Radiographic diagnostics

• Conventional x-ray images
X-ray images are always two-dimensional, so that the additional rotation of the vertebrae creates a summation effect on the image. Despite the x-ray exposure of the patient, these images are necessary to obtain the following information:

  • Current spinal status
  • Course monitoring
  • Basis for formulation of therapeutic strategy
  • Documentation of curvature correction in conservative treatment or post-surgery

• Survey spinal radiographs while standing, in frontal and sagittal planes
These images are used to present and measure spinal deformities in the frontal plane (scoliosis curve) and for assessment of the sagittal profile of the spinal column (lordosis and kyphosis). The images should always be made on a long plate and not with two images that are then combined, since in the combined images, the x-ray planes are often not identical, which may throw the evaluation off. Any leg length difference should be compensated with thin pieces of wood before the images are made to avoid a tilted pelvic position and improve the horizontal positioning of the pelvis.

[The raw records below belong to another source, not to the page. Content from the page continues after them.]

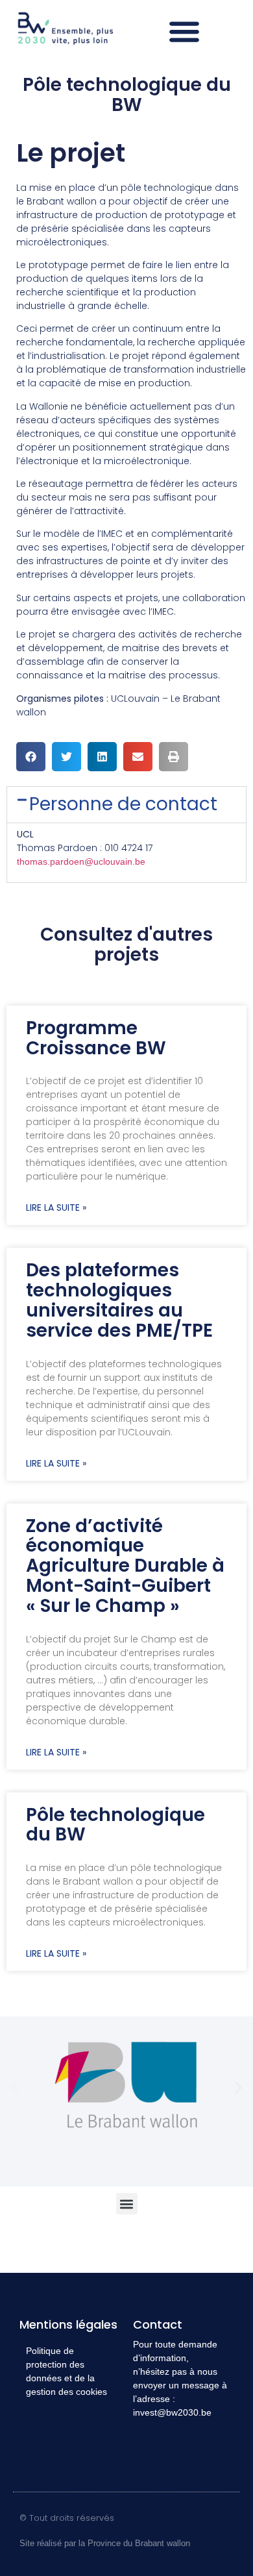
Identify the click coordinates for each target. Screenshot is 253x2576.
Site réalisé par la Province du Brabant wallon (104, 2543)
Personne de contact (123, 804)
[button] (184, 30)
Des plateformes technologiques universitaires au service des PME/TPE (119, 1300)
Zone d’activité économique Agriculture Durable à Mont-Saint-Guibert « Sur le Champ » (125, 1565)
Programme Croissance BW (96, 1038)
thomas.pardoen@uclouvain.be (81, 861)
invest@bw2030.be (172, 2412)
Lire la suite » (56, 1207)
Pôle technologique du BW (115, 1825)
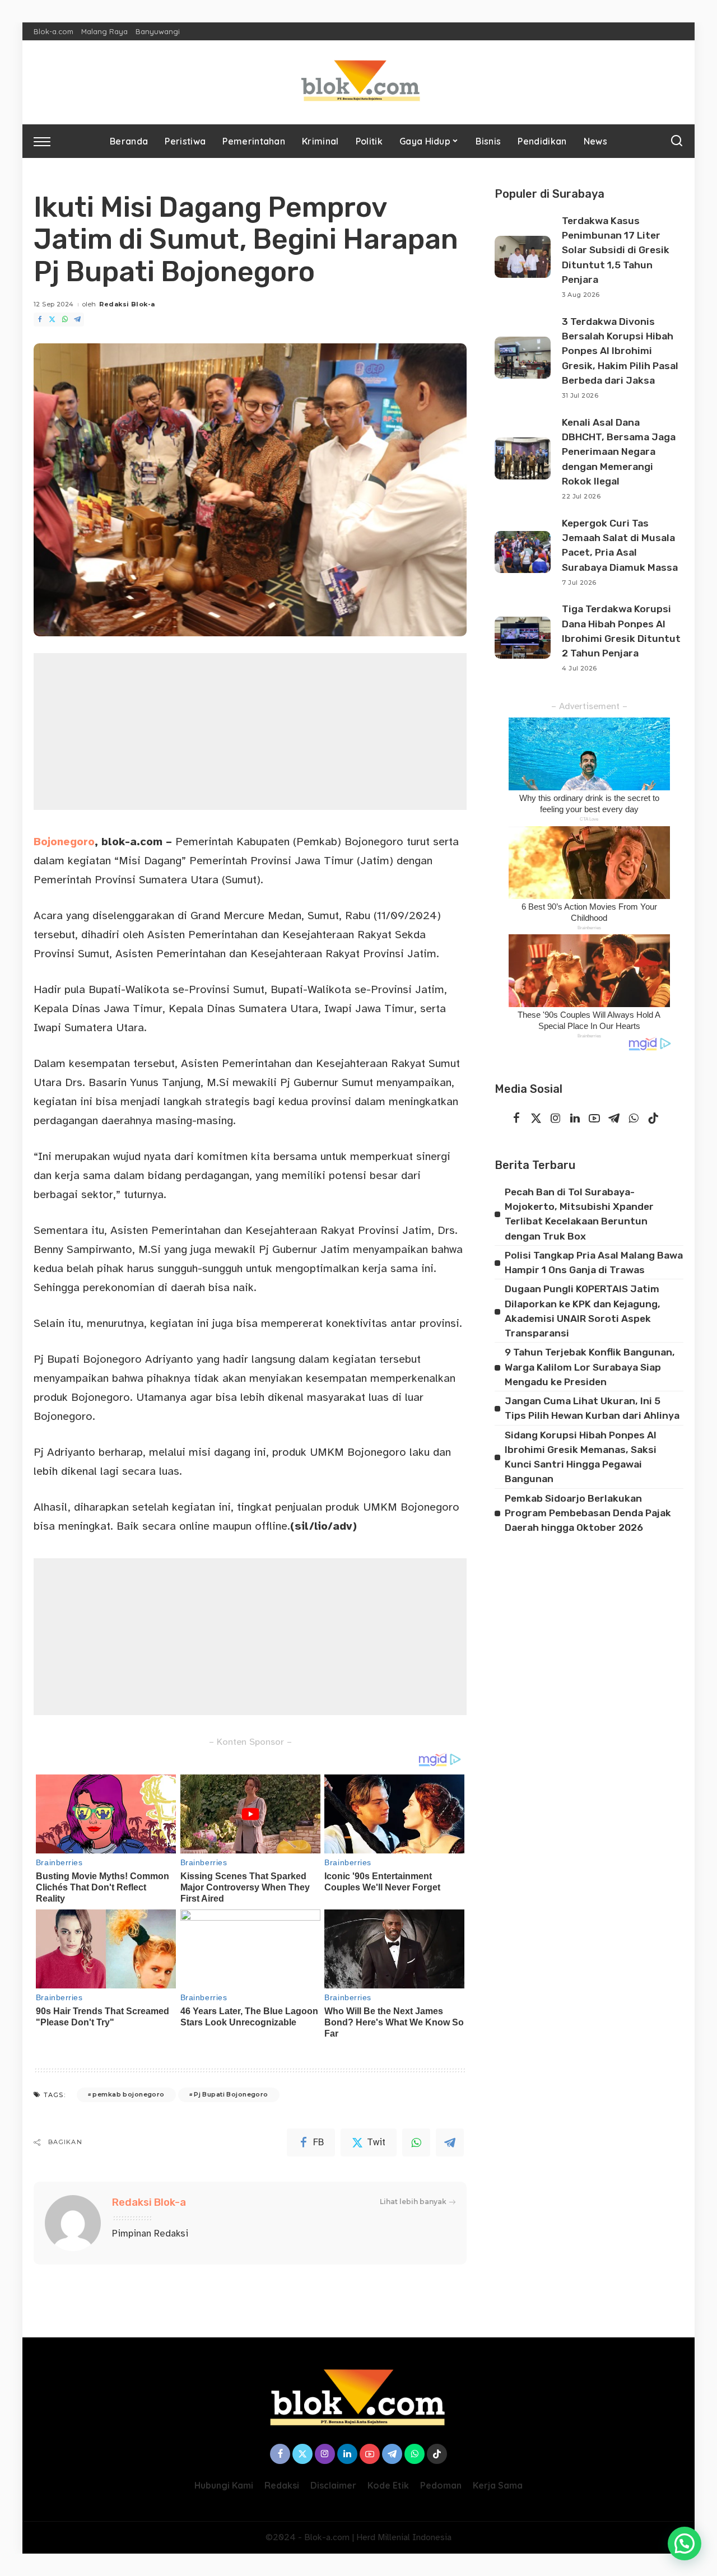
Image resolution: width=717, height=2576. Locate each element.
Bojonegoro (64, 842)
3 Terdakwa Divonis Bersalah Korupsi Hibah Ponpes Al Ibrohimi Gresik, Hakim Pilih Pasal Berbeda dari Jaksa (620, 351)
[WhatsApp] (65, 320)
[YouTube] (594, 1118)
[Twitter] (52, 320)
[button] (684, 2543)
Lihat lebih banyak (413, 2201)
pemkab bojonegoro (128, 2094)
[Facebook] (40, 320)
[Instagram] (555, 1118)
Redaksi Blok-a (127, 304)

• Survey spinal radiographs AP in extension (Cotrel or halo extension device)
This imaging technique (traction images) is used to determine the extent to which straightening of the existing lateral deviation is feasible in scoliosis. An extension device exerts longitudinal traction on the spinal column.

Bending test
For these x-ray images, the curved spinal column is ”recurved” with manual pressure while the patient is lying on the table. The image of maximum possible recurve provides information about the rigidity of the lateral deviation, i.e. as to whether lateral deviations of the spinal column can be spontaneously corrected or are already fixated. The straightening of the spinal column achievable by passive bending can be expressed in terms of a percentile using the following formula:

Curve straightening in % = angle of curve in standing radiograph-angle of curve in bending radiograph x100/angle of curve in standing radiograph

Example: angle of curve in standing radiograph = 60°
angle of curve in bending radiograph = 40°

Calculation: (60° - 40°) x 100 = 2000/60 = 33.33 %
DIn this example, the lateral axial deviation can be straightened by 33.33 % by means of passive bending.

• Stagnara method: x-ray image in elective plane, plan d’élection
Stagnara improved the radiological assessment of kyphosing scolioses by introducing a special angled image where the x-ray plate is held parallel to the median surface of the costal hump (”plan d’élection”).

Stagnara, plan d´élection

• Computer tomography/magnetic resonance tomography
These computer-supported layered imaging techniques provide for the good assessment of the bone and soft tissue situation and facilitate the spatial presentation of the spinal deformity by way of a three-dimensional reconstruction. These examination methods are used if congenital scoliosis is suspected and in patients who cannot stand.

• Pulmonary diagnostics
Spirometry is used to measure the vital capacity of the lungs. The measured value tells the examiner whether a manifest deformity of the ribcage due to scoliosis has already affected pulmonary function.